Source:
▼
Any help is greatly appreciated!


----------



## hoyin007 (Dec 7, 2011)

If you try it on same PC and works with proxy server, most likely somewhere been set IP block. It's either remote web site decline certain IP or your ISP decline traffic go to that IP. Contact your ISP 1st for the matter.


----------



## Wand3r3r (Sep 17, 2010)

Wow. Belgium to Seattle, Washington USA is a ways.

Might want to email who you are working with in Seattle to make sure someone didn't put a block on international traffic. 

A bunch of us configure our firewalls to block from China and the MidEast/Africa due to hackers. Someone may have blocked Belgium accidently which is why the proxy works assuming its not in Belgium


----------



## Doldol (Mar 3, 2011)

Wand3r3r said:


> Wow. Belgium to Seattle, Washington USA is a ways.
> 
> Might want to email who you are working with in Seattle to make sure someone didn't put a block on international traffic.
> 
> A bunch of us configure our firewalls to block from China and the MidEast/Africa due to hackers. Someone may have blocked Belgium accidently which is why the proxy works assuming its not in Belgium


Yup, it's a pretty decent distance, haha.

Well quite ironically, that is my website/server with a shared hosting company. I know I didn't block myself.

As proxy I use Opera Turbo. I know the whole of Belgium isn't IP banned, because I can happily surf my website and access FTP from another location 15km away. After some additional research I know for 90% sure changing my IP would do the trick. But my ISP links the MAC address of a router they install to the IP. My ISP also doesn't change your IP when you ask nicely.

Would contacting my host, and explaining the problem and asking them for help work? Or is there something I could do, like clearing some sort of cache?

Otherwise the only solution I see is to trick my ISP into installing a new router/modem (in 1 device, and yes, that's very annoying to.) Maybe I could buy a modem myself? I have internet via cable, I assume some sort of configuration would be required by my ISP to my modem?

And yes, I am very desperate.

Oh, and thanks for the reply!


----------



## Wand3r3r (Sep 17, 2010)

I would suggest you note the mac address of the router. put that mac on your nic by going to the advanced properties of the nic. Its usually "locally administered address" or "network address" and you can manually enter the mac. Then I would connect directly to the modem and see if you can access your web site.

Point here is to see if its the router blocking.

Fact you can tracert tells me its not firewall or something on your computer blocking.
▲
Task requirements: Reproduce the forum thread about the IP block word for word, starting with "Oh, and thanks" and going on through "your computer blocking.".

Collected data:
▼
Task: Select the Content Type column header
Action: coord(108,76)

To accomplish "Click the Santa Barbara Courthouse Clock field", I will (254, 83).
▲
Result:
Oh, and thanks for the reply!


----------



## Wand3r3r (Sep 17, 2010)

I would suggest you note the mac address of the router. put that mac on your nic by going to the advanced properties of the nic. Its usually "locally administered address" or "network address" and you can manually enter the mac. Then I would connect directly to the modem and see if you can access your web site.

Point here is to see if its the router blocking.

Fact you can tracert tells me its not firewall or something on your computer blocking.